HOX transcript antisense intergenic RNA is differentially expressed in hypertrophic scar tissues and regulates the biological function of scar fibroblasts through sponging miR-30a-5p

Background: The pathogenesis of hypertrophic scars (HS) is complex and unclear. It is of great importance to investigate the formation mechanism of HS at the gene level, find new targets for gene therapy, and establish effective prevention strategies for the formation of HS. Objectives: The study explored the expression pattern of HOX transcript antisense intergenic RNA (HOTAIR) and miR-30a-5p in scar tissues of HS patients and investigated their regulatory role in fibroblast function. Methods: Forty HS patients were recruited, and their scar tissues and adjacent normal skin tissues were collected. Fibroblasts were extracted from these tissues. The quantitative reverse transcription–polymerase chain reaction was used for the mRNA measurement. The CCK-8 and transwell assay were applied for cell proliferation and migration assessment. Luciferase reporter assay was done to verify the target gene of HOTAIR. Results: Elevated HOTAIR and decreased miR-30a-5p were measured in both scar tissues and scar fibroblasts, and their levels were negatively correlated.
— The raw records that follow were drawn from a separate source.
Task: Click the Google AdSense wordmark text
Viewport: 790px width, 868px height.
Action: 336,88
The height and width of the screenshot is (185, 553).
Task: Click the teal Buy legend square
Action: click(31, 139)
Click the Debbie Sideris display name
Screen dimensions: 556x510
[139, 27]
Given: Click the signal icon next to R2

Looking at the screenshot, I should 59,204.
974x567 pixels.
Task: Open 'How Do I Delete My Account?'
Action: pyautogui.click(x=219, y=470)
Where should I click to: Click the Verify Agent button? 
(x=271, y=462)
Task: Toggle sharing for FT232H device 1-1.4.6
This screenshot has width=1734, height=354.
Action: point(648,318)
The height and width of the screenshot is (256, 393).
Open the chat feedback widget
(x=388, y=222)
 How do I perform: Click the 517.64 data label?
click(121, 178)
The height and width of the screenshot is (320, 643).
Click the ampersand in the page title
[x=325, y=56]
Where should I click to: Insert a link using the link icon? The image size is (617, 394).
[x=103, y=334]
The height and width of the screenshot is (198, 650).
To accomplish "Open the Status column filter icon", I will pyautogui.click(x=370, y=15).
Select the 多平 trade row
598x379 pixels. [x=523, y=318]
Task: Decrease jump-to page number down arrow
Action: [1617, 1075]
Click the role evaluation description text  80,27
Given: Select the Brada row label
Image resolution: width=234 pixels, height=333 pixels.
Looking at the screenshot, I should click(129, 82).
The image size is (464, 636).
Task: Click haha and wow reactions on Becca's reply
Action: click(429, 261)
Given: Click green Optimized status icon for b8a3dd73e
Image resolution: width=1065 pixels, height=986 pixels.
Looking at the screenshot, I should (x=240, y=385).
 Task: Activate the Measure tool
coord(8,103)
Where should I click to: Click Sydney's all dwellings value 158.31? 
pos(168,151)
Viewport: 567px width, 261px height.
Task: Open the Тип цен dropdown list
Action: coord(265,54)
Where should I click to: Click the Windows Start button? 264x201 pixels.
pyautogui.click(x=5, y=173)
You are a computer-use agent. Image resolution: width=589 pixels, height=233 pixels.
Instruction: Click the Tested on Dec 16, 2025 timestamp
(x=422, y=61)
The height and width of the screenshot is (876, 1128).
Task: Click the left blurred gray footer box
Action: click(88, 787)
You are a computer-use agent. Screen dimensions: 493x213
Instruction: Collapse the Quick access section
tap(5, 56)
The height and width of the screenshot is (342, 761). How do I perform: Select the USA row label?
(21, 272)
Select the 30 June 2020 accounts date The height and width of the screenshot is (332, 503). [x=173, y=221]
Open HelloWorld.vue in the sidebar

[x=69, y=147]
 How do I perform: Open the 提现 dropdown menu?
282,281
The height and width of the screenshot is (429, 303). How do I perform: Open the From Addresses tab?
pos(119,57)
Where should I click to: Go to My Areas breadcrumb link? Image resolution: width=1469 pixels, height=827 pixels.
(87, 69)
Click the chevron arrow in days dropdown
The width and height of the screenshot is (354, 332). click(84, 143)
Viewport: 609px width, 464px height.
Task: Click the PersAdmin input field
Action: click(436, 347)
HOTAIR acted as the sponge of miR-30a-5p. HOTAIR knockdown inhibited fibroblast proliferation, migration, and the expression of collagen synthesis-related proteins (procollagen, alpha-smooth muscle actin, and collagen I), but these functions were abolished by miR-30a-5p downregulation. Conclusion: HS patients owned elevated HOTAIR and decreased miR-30a-5p. HOTAIR knockdown can inhibit the proliferation, migration, and collagen synthesis of scar fibroblasts by negatively regulating the expression of miR-30a-5p.